Exercise details |
Update the rows below by replacing "GUI agent" with "screen assistant" wherever it occurs, leaving everything else unchanged.
┌────────
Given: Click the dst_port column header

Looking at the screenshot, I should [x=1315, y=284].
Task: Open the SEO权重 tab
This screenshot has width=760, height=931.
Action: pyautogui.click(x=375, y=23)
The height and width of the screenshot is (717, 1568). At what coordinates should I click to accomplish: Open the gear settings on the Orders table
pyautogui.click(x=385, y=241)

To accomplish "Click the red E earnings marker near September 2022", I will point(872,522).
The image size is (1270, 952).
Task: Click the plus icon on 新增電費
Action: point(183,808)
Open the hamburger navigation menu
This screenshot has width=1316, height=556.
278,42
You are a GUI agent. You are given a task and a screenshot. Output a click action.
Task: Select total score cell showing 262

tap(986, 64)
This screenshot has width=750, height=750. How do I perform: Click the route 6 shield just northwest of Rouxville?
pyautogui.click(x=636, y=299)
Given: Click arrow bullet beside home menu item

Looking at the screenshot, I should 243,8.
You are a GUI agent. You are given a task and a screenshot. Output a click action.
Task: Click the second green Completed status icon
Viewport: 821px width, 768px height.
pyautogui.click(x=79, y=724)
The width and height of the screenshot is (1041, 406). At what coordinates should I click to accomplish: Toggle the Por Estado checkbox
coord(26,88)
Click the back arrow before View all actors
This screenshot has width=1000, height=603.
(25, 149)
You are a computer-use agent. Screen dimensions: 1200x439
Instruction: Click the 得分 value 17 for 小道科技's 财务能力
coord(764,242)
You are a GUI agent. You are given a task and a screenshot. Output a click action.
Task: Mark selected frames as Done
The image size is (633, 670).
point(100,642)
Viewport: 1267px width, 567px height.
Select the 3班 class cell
└────────
Full solution |
Given: Click the dst_port column header

Looking at the screenshot, I should [x=1315, y=284].
Task: Open the SEO权重 tab
This screenshot has width=760, height=931.
Action: pyautogui.click(x=375, y=23)
The height and width of the screenshot is (717, 1568). At what coordinates should I click to accomplish: Open the gear settings on the Orders table
pyautogui.click(x=385, y=241)

To accomplish "Click the red E earnings marker near September 2022", I will point(872,522).
The image size is (1270, 952).
Task: Click the plus icon on 新增電費
Action: point(183,808)
Open the hamburger navigation menu
This screenshot has width=1316, height=556.
278,42
You are a screen assistant. You are given a task and a screenshot. Output a click action.
Task: Select total score cell showing 262

tap(986, 64)
This screenshot has width=750, height=750. How do I perform: Click the route 6 shield just northwest of Rouxville?
pyautogui.click(x=636, y=299)
Given: Click arrow bullet beside home menu item

Looking at the screenshot, I should 243,8.
You are a screen assistant. You are given a task and a screenshot. Output a click action.
Task: Click the second green Completed status icon
Viewport: 821px width, 768px height.
pyautogui.click(x=79, y=724)
The width and height of the screenshot is (1041, 406). At what coordinates should I click to accomplish: Toggle the Por Estado checkbox
coord(26,88)
Click the back arrow before View all actors
This screenshot has width=1000, height=603.
(25, 149)
You are a computer-use agent. Screen dimensions: 1200x439
Instruction: Click the 得分 value 17 for 小道科技's 财务能力
coord(764,242)
You are a screen assistant. You are given a task and a screenshot. Output a click action.
Task: Mark selected frames as Done
The image size is (633, 670).
point(100,642)
Viewport: 1267px width, 567px height.
Select the 3班 class cell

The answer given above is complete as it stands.